# Stated problem 1
Using the Algebra or Geometry discussion, say whether each statement agrees with it. Answer yes or no, and quote the words that decide it. (a) The author of the first post spent a few months in Ireland with family. (b) The author of the first post passed Algebra on the first try. (c) In Ontario, one of three grade thirteen math courses is called Algebra and Geometry.
# Stated problem 2
List every subject and score in the Algebra or Geometry discussion's reply that begins "I loved Algebra. I got like a 90 in it."
# Stated problem 3
In the Algebra or Geometry discussion, the writer who took geometry the summer before 9th grade still prefers Algebra. Using that reply, explain why.

# Source extract
»»

Algebra or Geometry

My sordid story…

I was just a kid when exposed to the wonder that is Geometry. My family was in Ireland for a few months, and I vividly remember the fun I had with geometry class at the age of eleven. It was great stuff.

Then, back to the US and junior high school, where mathematics were being taught on the most basic level possible. Word problems. Yuck.

High school arrived, and I hit Algebra class hoping for some more of that magic I felt in geometry class, all those years ago.

I failed Algebra. It made no sense to me, at all.

I took Algebra again the next year, and struggled through it painfully. I passed, but just barely.

The next year, Algebra II. It hurt.

Then, finally, my senior year arrived. After my ruinous mathematical career so far, I was placed in B-level geometry class. Where I effortlessly made straight A’s. It was fun, it was magical, it was everything I thought numbers should be. I would spend hours at home doing compass and straight edge constructions. I loved it.

In college, I was an English major. Very little math involved. But I can’t help but wonder, if I’d had more exposure to math that I really had an aptitude for, would I have been more inclined toward a less fuzzy college career?

I think that there are very distinct mentalities involved in both mathematical disciplines, and that the two don’t coincide very well. Which is why I want to do this poll.

So, here’s my question. Who here liked/likes Algebra? Who likes Geometry? Who likes both?

What’s your math story?

I loved Algebra. I got like a 90 in it. I got a 90-something in Algebra 2. I got a 60-something in Geometry. I also sucked at art.

I’m an English major because there’s no elem. ed. major here.

I had trouble with every math class - except geometry. I, too, enjoyed figuring out all of the angles and such and would actually do my homework for that class.

Interesting.

Well I’m currently an Undergrad math major so I guess I’m a little biased, but I found geometry to be a very simple math class, I found it more of a simple introduction to logic than a math class but I like algebra and calculus and those classes also. I never had much trouble with either, excpet for that stupid completing the square thing, that’s just stupid.

I liked geometry because the teacher was funny and the subject matter was easy. I took it during the summer before 9th grade, so it passed in only a few weeks. I prefer Algebra, though, because it seems more useful and has more applications in advanced mathematics (such as PreCalc and Calculus). Things like the Quadratic Equation, Polynomials, Law of Sines/Cosines, and more were what I needed. Figuring geometry answers can be easily accomplished by either memorizing the formulas or having a small list somewhere.

I’d say I liked both. My favorite part of geometry was the proofs.

Here in Ontario, one of three grade thirteen math courses is called Algebra and Geometry, and that’s exactly what it is. For many of the units of the course, a and g are thoroughly mixed together, so quite often you’re working with both at the same time.

I liked the course. It was the most abstract of the grade thirteen math courses.

Studi

I wouldn’t say I liked either of them, but I definitely preferred geometry to algebra.

BTW, I failed algebra the first time around, too, but then they had me in the honors section. OTOH, I figured out Shakespeare a lot more quickly than some of my classmates did… :wink:

(There’s nothing fuzzy about being an English major! :D)

Ahh Geometry, Did I ever mention that I have never ever gotten a single proof right? I suppose if I paid attention in class or cared at all I could have, but geometry is right up along history as “classes I will do nothing in, because I am boycotting them”

I loved – still love – both Algebra and Geometry. I use 'em almost every day at work.

««

# Record list

»»

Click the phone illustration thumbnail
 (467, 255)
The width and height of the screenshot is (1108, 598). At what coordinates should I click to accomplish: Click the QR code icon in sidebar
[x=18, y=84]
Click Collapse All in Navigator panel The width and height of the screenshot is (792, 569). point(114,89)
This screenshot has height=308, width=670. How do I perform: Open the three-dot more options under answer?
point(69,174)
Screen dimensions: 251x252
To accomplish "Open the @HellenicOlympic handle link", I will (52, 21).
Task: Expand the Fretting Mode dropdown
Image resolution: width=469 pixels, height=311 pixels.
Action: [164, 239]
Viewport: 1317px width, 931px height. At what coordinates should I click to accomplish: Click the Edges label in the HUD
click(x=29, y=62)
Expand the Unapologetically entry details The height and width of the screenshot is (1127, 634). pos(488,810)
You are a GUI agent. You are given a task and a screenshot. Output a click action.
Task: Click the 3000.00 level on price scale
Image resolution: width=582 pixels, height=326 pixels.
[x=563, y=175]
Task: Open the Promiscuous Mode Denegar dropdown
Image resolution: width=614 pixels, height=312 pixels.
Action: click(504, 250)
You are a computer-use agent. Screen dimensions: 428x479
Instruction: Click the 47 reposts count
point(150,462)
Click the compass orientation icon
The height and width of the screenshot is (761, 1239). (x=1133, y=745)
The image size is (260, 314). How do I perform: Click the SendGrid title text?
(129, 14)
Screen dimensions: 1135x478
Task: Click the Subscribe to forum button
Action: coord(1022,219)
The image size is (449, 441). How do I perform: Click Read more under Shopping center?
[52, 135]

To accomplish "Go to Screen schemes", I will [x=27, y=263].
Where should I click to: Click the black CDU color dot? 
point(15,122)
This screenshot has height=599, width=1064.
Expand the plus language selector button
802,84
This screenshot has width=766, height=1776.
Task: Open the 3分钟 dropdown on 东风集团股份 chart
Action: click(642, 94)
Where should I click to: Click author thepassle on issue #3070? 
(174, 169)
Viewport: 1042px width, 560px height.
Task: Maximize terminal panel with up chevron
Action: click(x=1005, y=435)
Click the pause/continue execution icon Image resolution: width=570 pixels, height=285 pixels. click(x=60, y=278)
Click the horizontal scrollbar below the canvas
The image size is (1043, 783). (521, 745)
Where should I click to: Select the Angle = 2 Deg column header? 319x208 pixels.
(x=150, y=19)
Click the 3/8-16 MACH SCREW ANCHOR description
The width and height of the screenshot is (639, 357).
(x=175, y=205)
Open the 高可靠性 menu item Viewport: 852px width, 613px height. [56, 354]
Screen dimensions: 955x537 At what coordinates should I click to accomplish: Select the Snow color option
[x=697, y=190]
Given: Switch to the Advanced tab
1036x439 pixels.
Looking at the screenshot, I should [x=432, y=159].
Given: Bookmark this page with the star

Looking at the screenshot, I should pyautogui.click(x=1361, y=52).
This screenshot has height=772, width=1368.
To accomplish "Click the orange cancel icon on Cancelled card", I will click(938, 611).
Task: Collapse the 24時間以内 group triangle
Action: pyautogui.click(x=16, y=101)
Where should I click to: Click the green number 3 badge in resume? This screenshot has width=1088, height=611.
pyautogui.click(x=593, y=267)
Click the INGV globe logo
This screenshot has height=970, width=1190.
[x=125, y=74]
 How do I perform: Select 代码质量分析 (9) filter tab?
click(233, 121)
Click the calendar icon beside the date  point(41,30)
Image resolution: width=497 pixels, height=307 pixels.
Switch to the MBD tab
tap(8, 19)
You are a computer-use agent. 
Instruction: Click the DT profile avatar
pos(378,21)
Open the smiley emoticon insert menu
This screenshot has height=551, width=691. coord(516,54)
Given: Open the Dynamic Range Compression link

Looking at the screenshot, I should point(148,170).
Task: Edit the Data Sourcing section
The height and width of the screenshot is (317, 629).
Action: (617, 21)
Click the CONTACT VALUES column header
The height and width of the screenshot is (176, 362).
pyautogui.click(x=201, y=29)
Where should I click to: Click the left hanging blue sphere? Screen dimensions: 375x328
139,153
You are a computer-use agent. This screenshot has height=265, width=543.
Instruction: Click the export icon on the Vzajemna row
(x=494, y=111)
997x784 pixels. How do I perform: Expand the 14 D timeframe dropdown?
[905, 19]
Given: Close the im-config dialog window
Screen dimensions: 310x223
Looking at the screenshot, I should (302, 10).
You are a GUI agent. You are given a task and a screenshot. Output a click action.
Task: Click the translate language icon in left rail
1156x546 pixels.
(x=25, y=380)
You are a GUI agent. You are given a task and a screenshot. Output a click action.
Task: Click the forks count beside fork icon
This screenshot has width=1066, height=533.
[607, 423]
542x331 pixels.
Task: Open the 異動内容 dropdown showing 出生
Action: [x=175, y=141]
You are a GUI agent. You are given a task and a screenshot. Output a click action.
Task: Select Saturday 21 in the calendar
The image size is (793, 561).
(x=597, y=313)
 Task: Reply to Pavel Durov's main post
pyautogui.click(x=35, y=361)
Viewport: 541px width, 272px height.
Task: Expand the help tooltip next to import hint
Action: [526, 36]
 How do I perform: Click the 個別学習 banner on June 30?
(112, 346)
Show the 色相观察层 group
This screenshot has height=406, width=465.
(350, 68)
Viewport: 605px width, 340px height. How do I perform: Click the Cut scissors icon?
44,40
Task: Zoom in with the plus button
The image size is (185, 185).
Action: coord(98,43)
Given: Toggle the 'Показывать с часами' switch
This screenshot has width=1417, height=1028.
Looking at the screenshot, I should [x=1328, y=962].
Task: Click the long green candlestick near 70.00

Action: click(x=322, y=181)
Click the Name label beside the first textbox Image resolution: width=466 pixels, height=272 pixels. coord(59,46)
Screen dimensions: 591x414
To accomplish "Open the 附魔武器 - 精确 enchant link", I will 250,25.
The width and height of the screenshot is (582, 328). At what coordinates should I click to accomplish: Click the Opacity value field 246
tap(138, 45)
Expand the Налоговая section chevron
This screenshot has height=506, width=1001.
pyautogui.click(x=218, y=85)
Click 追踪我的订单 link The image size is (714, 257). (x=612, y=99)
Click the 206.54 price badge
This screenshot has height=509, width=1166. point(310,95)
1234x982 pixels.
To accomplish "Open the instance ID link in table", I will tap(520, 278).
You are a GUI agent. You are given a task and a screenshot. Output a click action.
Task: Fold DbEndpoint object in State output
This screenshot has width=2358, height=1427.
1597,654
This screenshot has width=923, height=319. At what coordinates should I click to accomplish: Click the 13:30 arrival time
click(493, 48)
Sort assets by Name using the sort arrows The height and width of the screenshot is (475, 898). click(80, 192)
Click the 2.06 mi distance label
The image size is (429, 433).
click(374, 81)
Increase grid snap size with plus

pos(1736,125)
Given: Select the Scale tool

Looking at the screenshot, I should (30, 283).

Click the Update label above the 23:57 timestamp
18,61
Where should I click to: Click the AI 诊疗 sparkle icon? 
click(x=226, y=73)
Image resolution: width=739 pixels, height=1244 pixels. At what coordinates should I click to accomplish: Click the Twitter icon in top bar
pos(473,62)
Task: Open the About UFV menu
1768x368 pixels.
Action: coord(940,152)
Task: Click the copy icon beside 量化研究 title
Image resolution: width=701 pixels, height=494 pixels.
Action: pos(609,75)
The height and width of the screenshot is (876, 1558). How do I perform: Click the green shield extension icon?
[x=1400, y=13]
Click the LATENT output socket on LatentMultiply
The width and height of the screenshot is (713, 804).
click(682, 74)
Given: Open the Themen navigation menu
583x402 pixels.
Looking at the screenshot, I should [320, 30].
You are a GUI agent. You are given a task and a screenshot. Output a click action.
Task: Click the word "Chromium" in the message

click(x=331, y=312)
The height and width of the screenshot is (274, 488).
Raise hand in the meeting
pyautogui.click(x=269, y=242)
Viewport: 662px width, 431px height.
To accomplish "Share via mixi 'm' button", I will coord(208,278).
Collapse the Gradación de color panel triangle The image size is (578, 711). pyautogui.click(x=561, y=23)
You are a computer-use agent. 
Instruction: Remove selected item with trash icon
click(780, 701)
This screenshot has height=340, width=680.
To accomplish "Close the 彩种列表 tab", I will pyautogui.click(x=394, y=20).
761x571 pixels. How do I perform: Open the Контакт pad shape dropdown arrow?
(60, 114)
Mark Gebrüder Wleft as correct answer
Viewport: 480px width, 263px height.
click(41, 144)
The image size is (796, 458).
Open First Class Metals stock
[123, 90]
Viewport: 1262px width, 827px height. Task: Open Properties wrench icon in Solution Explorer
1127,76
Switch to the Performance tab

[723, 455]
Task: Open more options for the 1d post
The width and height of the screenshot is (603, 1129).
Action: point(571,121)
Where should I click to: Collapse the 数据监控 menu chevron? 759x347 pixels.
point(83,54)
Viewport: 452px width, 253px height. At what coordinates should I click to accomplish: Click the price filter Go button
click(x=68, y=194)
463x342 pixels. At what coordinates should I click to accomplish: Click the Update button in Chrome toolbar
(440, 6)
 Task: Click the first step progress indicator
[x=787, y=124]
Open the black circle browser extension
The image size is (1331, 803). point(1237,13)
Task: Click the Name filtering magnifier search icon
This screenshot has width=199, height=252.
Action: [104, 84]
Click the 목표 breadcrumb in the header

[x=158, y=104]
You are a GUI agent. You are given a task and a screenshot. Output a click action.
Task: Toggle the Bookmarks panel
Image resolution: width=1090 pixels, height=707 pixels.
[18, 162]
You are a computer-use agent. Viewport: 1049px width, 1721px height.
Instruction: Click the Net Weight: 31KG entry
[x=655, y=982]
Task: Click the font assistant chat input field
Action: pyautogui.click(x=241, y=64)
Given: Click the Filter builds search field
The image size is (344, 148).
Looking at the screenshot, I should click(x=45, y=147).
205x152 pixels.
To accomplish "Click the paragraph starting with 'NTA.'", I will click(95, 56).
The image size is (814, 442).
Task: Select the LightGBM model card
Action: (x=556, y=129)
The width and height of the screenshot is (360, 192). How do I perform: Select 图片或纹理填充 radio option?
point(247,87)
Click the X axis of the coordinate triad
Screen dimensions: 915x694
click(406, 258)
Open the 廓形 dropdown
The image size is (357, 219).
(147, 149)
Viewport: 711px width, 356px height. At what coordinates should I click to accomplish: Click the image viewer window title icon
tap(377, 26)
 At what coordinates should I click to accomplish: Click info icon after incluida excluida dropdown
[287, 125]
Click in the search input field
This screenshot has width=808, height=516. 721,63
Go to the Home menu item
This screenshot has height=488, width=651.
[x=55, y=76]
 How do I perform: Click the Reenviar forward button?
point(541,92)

««

# Expected answer 1
(a) Yes: "My family was in Ireland for a few months"
(b) No: "I failed Algebra. It made no sense to me, at all."
(c) Yes: "Here in Ontario, one of three grade thirteen math courses is called Algebra and Geometry"

# Expected answer 2
Algebra: about 90
Algebra 2: 90-something
Geometry: 60-something

# Expected answer 3
The writer prefers Algebra because it seems more useful and has more applications in advanced mathematics, such as PreCalc and Calculus. Topics like the Quadratic Equation, Polynomials, and the Law of Sines/Cosines were what the writer needed. In contrast, geometry answers can be found easily by memorizing the formulas or keeping a small list.